Update the value in your local `.env`, re-run `python -m scripts.upload_env`,
update the `ENV_FILE_ID` repo variable with the new file id.

### Local development

```bash
pip install -e .[dev]
pytest -q
brf fetch-all --since 2026-05-20      # end-to-end smoke (~$0.2 firecrawl spend)
```

## CLI reference

Main pipeline (what the agent uses):

```bash
brf fetch-all  --since <date> --output-dir /tmp/feed   # parallel fetch, writes index.json
brf fetch-full --id <id>      --output-dir /tmp/feed   # drill into one item
brf report slack --message-file <path>                 # post to Slack webhook
```

Auxiliary (rarely needed):

```bash
brf fetch x-user --handle <handle> --since <date>
brf fetch youtube-transcript --url <url>
brf fetch podcast-transcript --url <feed-or-episode-url>
brf firecrawl scrape --url <url>
brf firecrawl search --query <q> --limit 10
```

`FeedItem` shape (see `brf/feed_item.py`):

```json
{
  "id": "ab12cd34ef567890",
  "source_type": "rss",
  "source": "Simon Willison's Weblog",
  "title": "...",
  "url": "https://...",
  "published": "2026-05-19T14:23:00+00:00",
  "summary": "≤ 500 chars",
  "has_full": true,
  "needs_firecrawl": false,
  "extra": {}
}
```

## Repository layout

| Path | Purpose |
|---|---|
| `brf/` | CLI bundle, installed into the session container |
| `brf/main.py` | Click entry: `fetch-all` / `fetch-full` are the main flow |
| `brf/aggregator.py`, `brf/fetchers/` | Parallel fetch + dedupe + scheduling |
| `brf/sources.yaml` | Single source of truth for all feeds / handles / channels |
| `brf/firecrawl_client.py`, `slack.py`, `rss.py`, `x_client.py`, `youtube.py`, `podcast.py` | Per-service clients |
| `agent/agent.yaml`, `reader.yaml`, `reviewer.yaml` | Managed Agent definitions (lookup by name) |
| `agent/*_prompt.md` | System prompts for coordinator / reader / reviewer |
| `cron/daily.py` | Host-side runner: resolves agent/env by name, opens a session, streams events |
| `scripts/create_agent.py` | One-shot provisioning / updates for agent + env |
| `scripts/upload_env.py` | One-shot upload of `.env` to the Files API |
| `.github/workflows/daily.yml` | 09:00 UTC cron |
| `docs/managed_agents/`, `docs/agent_sdk/` | Local copies of Anthropic docs |

For deeper design notes see [`ARCHITECTURE.md`](./ARCHITECTURE.md) and
[`BRF_FETCHER_DESIGN.md`](./BRF_FETCHER_DESIGN.md).

## Known limits

- Whisper has a 25 MB per-file cap; long podcasts are rejected (status `too_large`).
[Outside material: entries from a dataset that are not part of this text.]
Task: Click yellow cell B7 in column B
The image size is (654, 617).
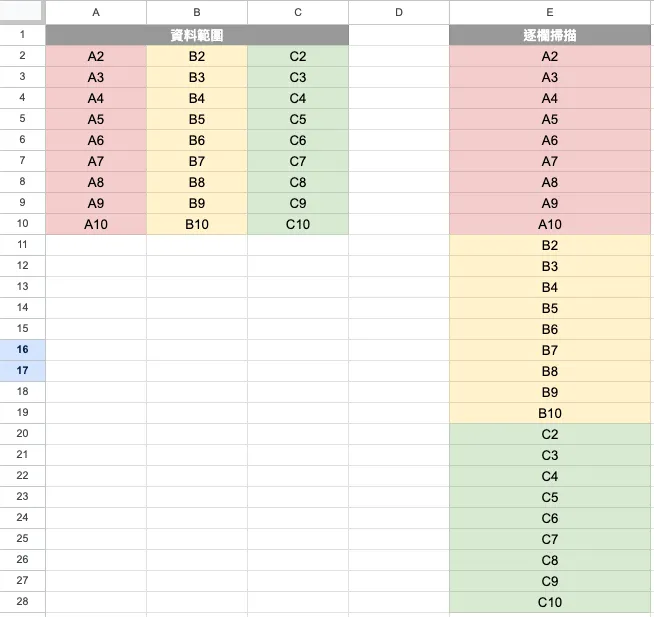Action: click(x=197, y=161)
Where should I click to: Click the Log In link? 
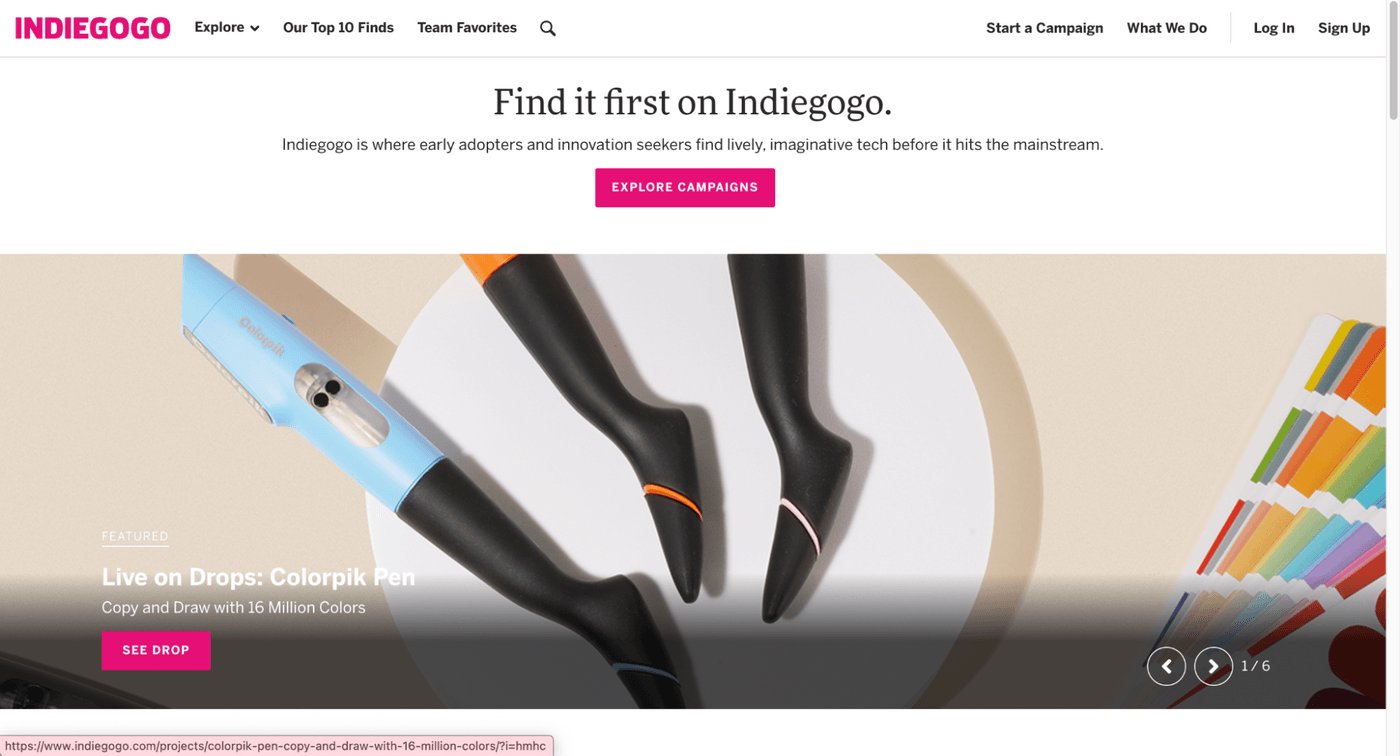(1274, 28)
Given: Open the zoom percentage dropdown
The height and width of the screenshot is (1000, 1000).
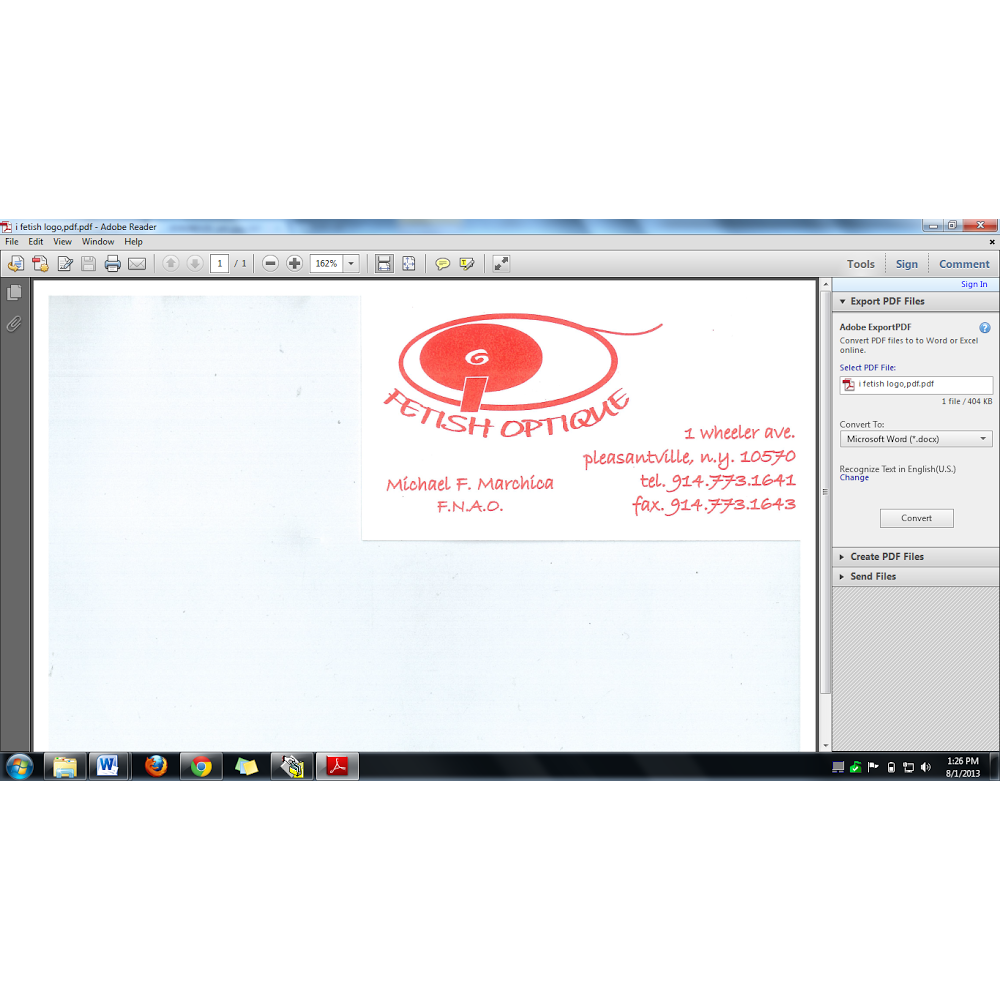Looking at the screenshot, I should [x=351, y=264].
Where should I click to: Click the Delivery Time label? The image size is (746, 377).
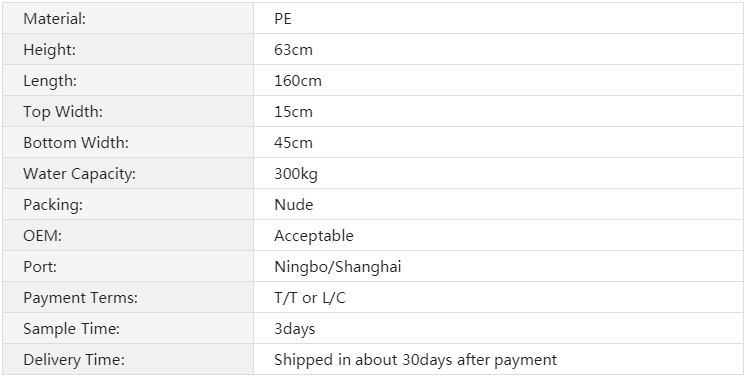click(74, 360)
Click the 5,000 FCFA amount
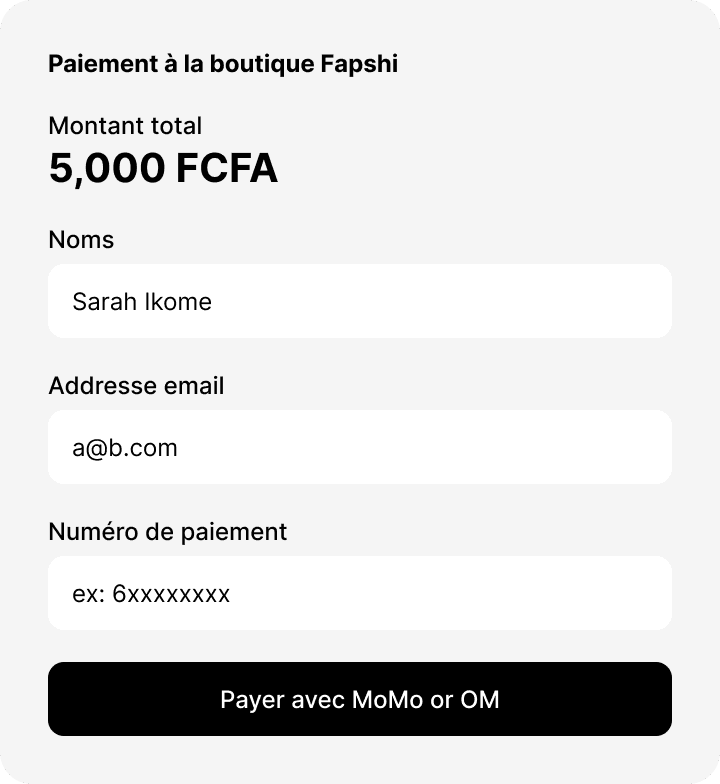 [x=163, y=170]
The system prompt caps daily transcriptions to keep cost predictable.
- Some Chinese-language RSS feeds are flaky; `firecrawl_index` backfills the gap (see `SOURCES_HEALTH.md`).
- The SSE event stream does not auto-reconnect on drop. The 45-minute job timeout normally avoids the issue.
- YouTube channel RSS occasionally rate-limits residential IPs. The fetcher swallows the error and continues.